• _YOUR OBJECTIVE_
In the entries below, which lines run from the one containing "[Advertisement] (597, 1288)" to the one containing "Direct kopen (917, 556)"? Copy exactly those lines, ends included, and no others.

*** DATA Section Begins ***

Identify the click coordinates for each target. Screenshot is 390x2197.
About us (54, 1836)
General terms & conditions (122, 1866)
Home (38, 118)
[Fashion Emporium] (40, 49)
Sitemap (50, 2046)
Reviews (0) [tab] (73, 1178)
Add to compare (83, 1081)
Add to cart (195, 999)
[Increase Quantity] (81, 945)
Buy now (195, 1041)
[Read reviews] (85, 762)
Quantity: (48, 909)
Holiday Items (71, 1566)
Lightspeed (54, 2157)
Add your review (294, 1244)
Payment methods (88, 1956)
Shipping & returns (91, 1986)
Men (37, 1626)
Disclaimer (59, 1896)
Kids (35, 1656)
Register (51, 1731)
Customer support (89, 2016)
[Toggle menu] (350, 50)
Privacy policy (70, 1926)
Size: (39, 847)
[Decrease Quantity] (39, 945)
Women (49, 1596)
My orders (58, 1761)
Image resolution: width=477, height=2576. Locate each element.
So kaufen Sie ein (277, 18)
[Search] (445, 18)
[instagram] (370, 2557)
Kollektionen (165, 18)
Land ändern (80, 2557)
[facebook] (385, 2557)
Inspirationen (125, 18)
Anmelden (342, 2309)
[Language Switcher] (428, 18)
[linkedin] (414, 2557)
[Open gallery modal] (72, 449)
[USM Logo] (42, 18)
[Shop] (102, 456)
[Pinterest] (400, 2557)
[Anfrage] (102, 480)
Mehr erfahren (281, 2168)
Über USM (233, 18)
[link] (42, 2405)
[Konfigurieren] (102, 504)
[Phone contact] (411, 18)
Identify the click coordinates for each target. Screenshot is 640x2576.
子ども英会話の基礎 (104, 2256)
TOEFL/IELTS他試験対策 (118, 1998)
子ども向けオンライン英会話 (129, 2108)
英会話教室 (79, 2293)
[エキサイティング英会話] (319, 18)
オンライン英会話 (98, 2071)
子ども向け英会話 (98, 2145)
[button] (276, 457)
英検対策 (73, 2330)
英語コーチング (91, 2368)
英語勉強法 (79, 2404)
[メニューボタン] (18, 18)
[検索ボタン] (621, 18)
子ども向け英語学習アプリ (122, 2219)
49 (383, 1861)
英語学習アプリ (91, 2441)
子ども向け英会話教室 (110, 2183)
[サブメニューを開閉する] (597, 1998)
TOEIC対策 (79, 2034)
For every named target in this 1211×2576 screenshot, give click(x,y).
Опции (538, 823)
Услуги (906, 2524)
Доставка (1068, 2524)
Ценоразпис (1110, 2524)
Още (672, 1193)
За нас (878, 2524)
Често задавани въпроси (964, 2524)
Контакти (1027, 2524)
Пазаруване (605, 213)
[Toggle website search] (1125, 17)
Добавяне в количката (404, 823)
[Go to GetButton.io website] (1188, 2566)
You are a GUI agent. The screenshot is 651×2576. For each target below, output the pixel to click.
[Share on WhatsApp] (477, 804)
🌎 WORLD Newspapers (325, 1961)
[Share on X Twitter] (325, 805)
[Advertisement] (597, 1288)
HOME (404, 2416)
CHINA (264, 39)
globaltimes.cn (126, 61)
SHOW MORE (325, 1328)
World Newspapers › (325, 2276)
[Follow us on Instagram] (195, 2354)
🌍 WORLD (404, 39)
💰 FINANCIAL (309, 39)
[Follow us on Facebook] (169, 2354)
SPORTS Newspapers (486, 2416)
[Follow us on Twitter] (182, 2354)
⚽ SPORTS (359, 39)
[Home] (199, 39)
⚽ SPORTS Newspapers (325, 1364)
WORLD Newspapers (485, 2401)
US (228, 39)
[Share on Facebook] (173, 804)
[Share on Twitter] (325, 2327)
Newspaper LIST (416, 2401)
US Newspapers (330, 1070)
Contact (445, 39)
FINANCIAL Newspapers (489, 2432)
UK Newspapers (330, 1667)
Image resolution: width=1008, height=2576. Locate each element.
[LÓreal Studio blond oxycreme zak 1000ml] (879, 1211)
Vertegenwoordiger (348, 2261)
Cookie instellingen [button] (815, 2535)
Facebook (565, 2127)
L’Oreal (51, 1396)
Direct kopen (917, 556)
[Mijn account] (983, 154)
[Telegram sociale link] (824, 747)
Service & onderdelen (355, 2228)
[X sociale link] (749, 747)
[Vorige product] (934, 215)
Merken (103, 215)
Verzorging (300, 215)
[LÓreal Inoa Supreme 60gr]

*** DATA Section Ends ***

• _RESULT FOR THIS TASK_
[Advertisement] (597, 1288)
HOME (404, 2416)
CHINA (264, 39)
globaltimes.cn (126, 61)
SHOW MORE (325, 1328)
World Newspapers › (325, 2276)
[Follow us on Instagram] (195, 2354)
🌍 WORLD (404, 39)
💰 FINANCIAL (309, 39)
[Follow us on Facebook] (169, 2354)
SPORTS Newspapers (486, 2416)
[Follow us on Twitter] (182, 2354)
⚽ SPORTS (359, 39)
[Home] (199, 39)
⚽ SPORTS Newspapers (325, 1364)
WORLD Newspapers (485, 2401)
US (228, 39)
[Share on Facebook] (173, 804)
[Share on Twitter] (325, 2327)
Newspaper LIST (416, 2401)
US Newspapers (330, 1070)
Contact (445, 39)
FINANCIAL Newspapers (489, 2432)
UK Newspapers (330, 1667)
Image resolution: width=1008, height=2576. Locate each element.
[LÓreal Studio blond oxycreme zak 1000ml] (879, 1211)
Vertegenwoordiger (348, 2261)
Cookie instellingen [button] (815, 2535)
Facebook (565, 2127)
L’Oreal (51, 1396)
Direct kopen (917, 556)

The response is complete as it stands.